Wassim Al M. had “internalised IS ideology, rejected the Western way of life, and was convinced that a holy war against infidels must be waged worldwide,” prosecutors said, according to the AFP news agency.

He shouted “Allahu akbar”, or Allah is the greatest, after the attack, witnesses said.

Al M. was living in Leipzig, southwest of Berlin, and traveled to the capital to commit the attack, prosecutors said, adding he had been “driven by the escalation of the Middle East conflict.”

A copy of the Quran and a prayer mat were found in Al M.’s possession at the time of his arrest. The assault shocked Germany not only because of where it happened, but also because it occurred two days before the general election of Feb. 23. Immigration and security issues featured heavily in the campaigns ahead of the vote.

According to various estimates, about a million Syrians live in Germany. Former German Chancellor Angela Merkel allowed in millions of refugees from the Middle Eastern, often with little or no screening, during the Syrian Civil War.
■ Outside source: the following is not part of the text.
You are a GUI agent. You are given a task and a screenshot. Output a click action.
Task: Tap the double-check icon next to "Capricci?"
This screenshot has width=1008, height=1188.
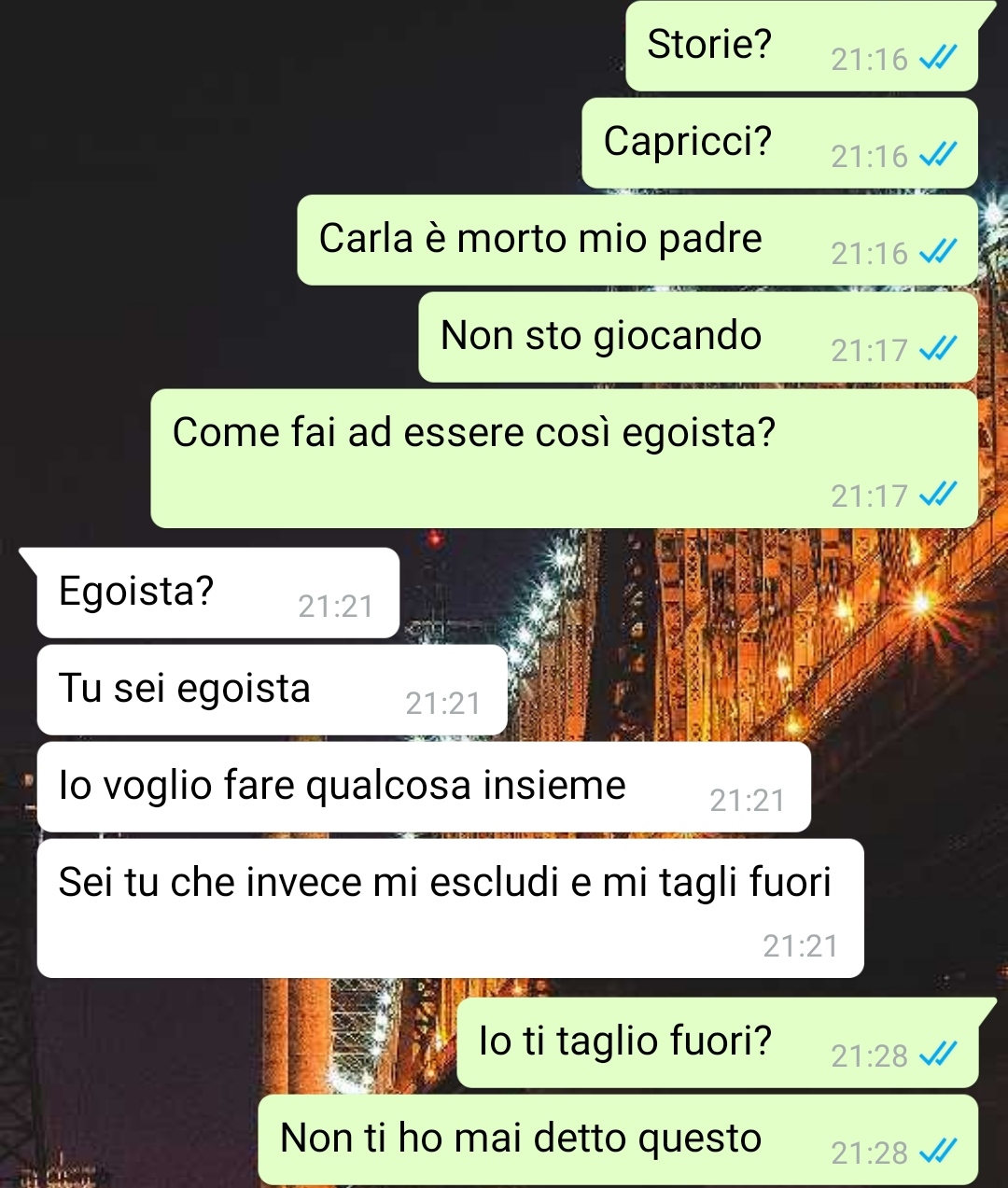[938, 156]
The Syrian immigrants’ arrival coincided with a spike in antisemitic incidents, which peaked last year with an all-time high of 8,627 cases. The figure constituted an 80% increase over the 2023 total, according to the Federal Association of Research and Information on Antisemitism, or RIAS, which has tracked such incidents nationally since 2018 and in Berlin since 2015.

On average, the 2024 tally amounts to roughly 24 incidents per day last year—or one every hour—the nonprofit organization noted.